Das abgelegene Dorf Sneem ...

Mit diesem Mystery-Thriller legt der Autor Ben Kohler den ersten Band einer als Trilogie angelegten Reihe vor, der mich auf knapp 130 Seiten gut und spannend unterhalten konnte.

Das abgelegene Dorf Sneem in den irischen Bergen hat genau 101 Einwohner. Gemäß einer alten Legende werden schreckliche Dinge geschehen, sollte man von dieser Zahl abweichen. Und so wird seit Jahr und Tag der jeweilige Dorfälteste von seinem Sohn in einem festgelegten Ritual getötet, wenn in Sneem ein Kind geboren wird. Doch der aktuelle Kandidat Kian hütet ein schreckliches Geheimnis, das das gesamte Dorf ins Unglück stürzen könnte. Und so stellt er seinen Sohn Liam vor die schwerste Prüfung seines Lebens.

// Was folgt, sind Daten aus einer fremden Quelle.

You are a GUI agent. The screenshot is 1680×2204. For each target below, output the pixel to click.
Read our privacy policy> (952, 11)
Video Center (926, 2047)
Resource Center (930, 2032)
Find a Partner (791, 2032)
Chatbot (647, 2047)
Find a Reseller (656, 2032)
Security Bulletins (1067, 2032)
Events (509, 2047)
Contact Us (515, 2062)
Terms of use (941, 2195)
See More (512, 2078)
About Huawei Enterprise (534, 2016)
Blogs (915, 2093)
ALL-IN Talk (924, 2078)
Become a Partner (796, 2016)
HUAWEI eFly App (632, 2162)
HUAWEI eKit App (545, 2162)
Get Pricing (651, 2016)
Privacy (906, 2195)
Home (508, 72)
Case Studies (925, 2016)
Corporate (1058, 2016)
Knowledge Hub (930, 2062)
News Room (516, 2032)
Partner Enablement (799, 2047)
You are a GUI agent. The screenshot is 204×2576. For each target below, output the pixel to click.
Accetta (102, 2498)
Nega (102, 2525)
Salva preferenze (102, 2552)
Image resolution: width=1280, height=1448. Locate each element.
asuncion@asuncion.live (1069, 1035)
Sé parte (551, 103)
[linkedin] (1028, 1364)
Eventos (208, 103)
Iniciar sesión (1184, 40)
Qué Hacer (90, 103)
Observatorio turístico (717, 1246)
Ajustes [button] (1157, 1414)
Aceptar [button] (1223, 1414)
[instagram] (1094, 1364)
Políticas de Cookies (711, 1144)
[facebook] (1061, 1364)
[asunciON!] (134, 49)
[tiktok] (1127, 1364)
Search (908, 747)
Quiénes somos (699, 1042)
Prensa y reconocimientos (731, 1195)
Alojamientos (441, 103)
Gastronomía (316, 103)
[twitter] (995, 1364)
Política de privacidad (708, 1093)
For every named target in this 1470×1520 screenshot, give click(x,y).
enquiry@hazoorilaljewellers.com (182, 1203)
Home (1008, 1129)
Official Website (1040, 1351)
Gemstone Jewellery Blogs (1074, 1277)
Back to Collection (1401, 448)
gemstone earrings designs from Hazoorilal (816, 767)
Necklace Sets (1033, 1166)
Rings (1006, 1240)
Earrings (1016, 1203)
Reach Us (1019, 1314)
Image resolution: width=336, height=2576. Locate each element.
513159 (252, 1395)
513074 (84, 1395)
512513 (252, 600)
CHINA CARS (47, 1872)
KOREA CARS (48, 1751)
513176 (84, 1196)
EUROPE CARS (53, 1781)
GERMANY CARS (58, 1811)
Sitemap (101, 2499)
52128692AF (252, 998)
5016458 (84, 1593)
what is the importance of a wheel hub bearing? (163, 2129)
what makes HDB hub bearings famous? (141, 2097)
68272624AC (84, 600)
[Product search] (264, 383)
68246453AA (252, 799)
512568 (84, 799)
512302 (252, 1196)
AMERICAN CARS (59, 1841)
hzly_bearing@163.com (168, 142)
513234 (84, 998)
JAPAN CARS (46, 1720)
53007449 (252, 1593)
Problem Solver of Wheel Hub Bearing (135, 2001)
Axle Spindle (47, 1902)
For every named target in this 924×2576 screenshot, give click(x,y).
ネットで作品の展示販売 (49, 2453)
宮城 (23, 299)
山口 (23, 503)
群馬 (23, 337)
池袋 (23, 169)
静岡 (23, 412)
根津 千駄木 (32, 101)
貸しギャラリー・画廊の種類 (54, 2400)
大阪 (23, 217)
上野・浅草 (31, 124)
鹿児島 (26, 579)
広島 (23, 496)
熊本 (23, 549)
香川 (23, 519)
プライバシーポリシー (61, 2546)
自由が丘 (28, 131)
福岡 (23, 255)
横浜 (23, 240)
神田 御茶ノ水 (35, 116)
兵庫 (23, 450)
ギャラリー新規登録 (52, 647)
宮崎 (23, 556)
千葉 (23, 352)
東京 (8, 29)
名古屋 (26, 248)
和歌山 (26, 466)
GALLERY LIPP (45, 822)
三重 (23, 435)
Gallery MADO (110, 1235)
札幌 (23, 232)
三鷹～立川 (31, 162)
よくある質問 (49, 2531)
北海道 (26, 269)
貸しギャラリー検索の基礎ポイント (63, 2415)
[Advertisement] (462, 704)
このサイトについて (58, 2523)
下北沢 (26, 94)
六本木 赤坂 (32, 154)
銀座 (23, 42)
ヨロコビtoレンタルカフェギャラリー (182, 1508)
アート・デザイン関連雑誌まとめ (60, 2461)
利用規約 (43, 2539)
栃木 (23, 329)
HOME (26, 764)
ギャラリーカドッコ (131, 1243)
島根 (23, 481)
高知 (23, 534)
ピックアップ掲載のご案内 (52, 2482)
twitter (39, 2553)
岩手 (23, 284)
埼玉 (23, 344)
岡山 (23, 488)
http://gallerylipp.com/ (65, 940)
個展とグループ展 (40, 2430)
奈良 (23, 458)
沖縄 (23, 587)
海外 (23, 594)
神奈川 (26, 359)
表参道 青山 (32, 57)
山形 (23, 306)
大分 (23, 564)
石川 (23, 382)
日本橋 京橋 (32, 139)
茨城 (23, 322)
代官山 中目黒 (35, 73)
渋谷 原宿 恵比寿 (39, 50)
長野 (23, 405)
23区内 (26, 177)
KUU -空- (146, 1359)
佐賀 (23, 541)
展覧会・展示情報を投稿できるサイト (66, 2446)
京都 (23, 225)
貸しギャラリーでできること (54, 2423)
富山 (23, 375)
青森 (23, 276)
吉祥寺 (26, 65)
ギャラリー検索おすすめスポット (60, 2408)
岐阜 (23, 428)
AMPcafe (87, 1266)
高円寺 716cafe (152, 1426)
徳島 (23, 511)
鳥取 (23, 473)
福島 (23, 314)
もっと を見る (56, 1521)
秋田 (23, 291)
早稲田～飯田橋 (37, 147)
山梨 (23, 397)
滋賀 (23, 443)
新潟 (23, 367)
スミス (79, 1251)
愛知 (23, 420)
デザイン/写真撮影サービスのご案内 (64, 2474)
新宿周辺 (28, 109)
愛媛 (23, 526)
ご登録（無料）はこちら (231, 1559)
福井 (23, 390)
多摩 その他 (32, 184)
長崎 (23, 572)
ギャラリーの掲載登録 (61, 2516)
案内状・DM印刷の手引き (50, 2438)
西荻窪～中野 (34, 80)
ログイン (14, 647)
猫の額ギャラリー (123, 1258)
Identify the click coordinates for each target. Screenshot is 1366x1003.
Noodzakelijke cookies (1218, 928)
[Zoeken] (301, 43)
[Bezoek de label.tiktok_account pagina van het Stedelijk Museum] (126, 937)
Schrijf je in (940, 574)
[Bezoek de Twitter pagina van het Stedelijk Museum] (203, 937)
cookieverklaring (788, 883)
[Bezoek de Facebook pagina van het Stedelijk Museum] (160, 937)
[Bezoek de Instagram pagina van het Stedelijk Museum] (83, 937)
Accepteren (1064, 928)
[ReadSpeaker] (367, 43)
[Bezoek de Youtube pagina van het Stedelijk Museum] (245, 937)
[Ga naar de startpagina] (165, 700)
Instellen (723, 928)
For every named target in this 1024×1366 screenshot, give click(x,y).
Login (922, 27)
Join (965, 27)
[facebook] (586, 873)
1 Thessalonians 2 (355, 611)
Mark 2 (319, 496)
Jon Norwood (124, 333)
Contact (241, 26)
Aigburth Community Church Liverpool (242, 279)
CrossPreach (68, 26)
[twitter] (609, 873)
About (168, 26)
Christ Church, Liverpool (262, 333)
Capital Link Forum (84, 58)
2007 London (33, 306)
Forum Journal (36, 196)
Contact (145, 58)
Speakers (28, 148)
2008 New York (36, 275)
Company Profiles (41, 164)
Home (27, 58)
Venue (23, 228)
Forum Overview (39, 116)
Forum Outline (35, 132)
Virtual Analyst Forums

Mit einem eher ruhigen, aber dennoch packenden Schreibstil treibt der Autor seine gut aufgebaute Geschichte voran. Dabei baut er schnell Spannung und eine unterschwellige Bedrohungslage auf, die sich immer weiter steigert und in der zweiten Hälfte dann in einem furiosen Szenario entlädt. Die Hauptprotagonisten sind zwar insgesamt gut gezeichnet, einige Nebenfiguren hätten aber durchaus noch etwas mehr Tiefe aufweisen dürfen. Vielleicht bieten die beiden nachfolgenden Bände ja noch Gelegenheit dazu, dies nachzuholen bzw. auszubauen. Der hohe Unterhaltungswert des Auftaktbandes wird dadurch eh nur wenig beeinträchtigt.

Wer eine spannende Portion Mystery für zwischendurch sucht, wird hier gut bedient und unterhalten. Und ein fieser Cliffhanger sorgt dafür, dass man dem zweiten Teil noch etwas mehr entgegenfiebert.